Monday, September 18, 2006

Another Divine Comedy: Part II Electric Boogaloo

By Kanrei

G-d has a nasty sense of humor. I experienced it today. I understand why there have always been reality shows that humiliate people and why they succeed. It is because we are made in His image and He likes slapstick.

I am not talking about physical slapstick necessarily, but He certainly does dig that quite a bit as well. You know the jokes I am speaking of; like being hit in the groin when there is no one around to laugh for example. All those moments you say to yourself “if only there was an audience right now” are His and there is an audience.

I am not even talking about the audio slapstick He enjoys so much. You know, the great joke He plays like a person farting in a store aisle or that burp right when you answer the phone. Those are His audio slapstick moments. He loves those more than the physical ones because they cause no real harm. G-d may be a prankster, but He is no sadist.

No, the jokes I am talking about are His all time favorite ones: the situation joke. He loves a good case of irony and misdirection gag even more. In fact, there is not one situation joke He does not love to pull on us daily. Today was my day and G-d had a real good laugh.

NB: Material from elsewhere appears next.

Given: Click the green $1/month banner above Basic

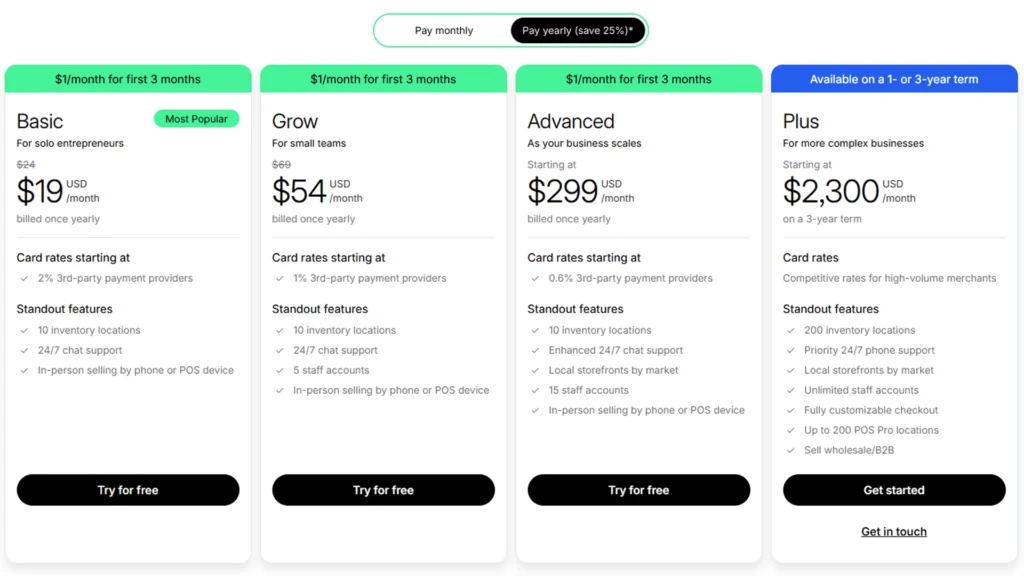Looking at the screenshot, I should [x=127, y=79].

There are certain songs that I hate more than words, but I cannot turn them off when they start playing. Instead, I find myself singing along in really obnoxious and weird voices making fun of the song. I mean weird voices, like something out of a cartoon or a nasty acid flashback. He made one of those songs come on today while I was driving from the office to the lab. I had not had a cigarette for a while today either, so I took it as a chance to smoke which means my window was rolled down.

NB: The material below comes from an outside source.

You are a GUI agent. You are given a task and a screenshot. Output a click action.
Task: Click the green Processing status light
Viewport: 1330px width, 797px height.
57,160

Florida law dictates that any time a window is rolled down in a moving car that the volume must reach maximum output. This is regardless of how bad the song playing happens to be. I hate to break the law, so up my radio went and “Don’t You Want Me” by Human League was blasting through the South Miami neighborhood.

“You were working as a waitress in a cocktail bar when I met you”

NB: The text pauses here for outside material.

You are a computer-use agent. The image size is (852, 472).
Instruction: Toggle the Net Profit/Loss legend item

There I am driving through a South Miami neighborhood blasting bad early 80’s techno-pop and singing in various ridiculous voices. I am having a blast to be honest when I turn the corner and see a really hot girl sitting on the sidewalk. Blonde, looked like she could be tall when she stood up, and she was smoking. Very rare to find a good looking smoker in this health conscious world we find ourselves in right now.

I quickly turned down the Human League and stopped singing when I noticed her sitting there. First impressions are too important to let her catch me singing badly to bad music and having fun. She might get the impression this was something I did. Yes, it is something I do, but she does not need to know that yet.

Ample parking today in front of the lab; I am in luck. It means I get to look cool parking instead of like the idiot who can’t parallel park. Once again, image is everything. I mean my car is relatively clean and my clothes were not only ironed today, but ironed well. I was ready to go.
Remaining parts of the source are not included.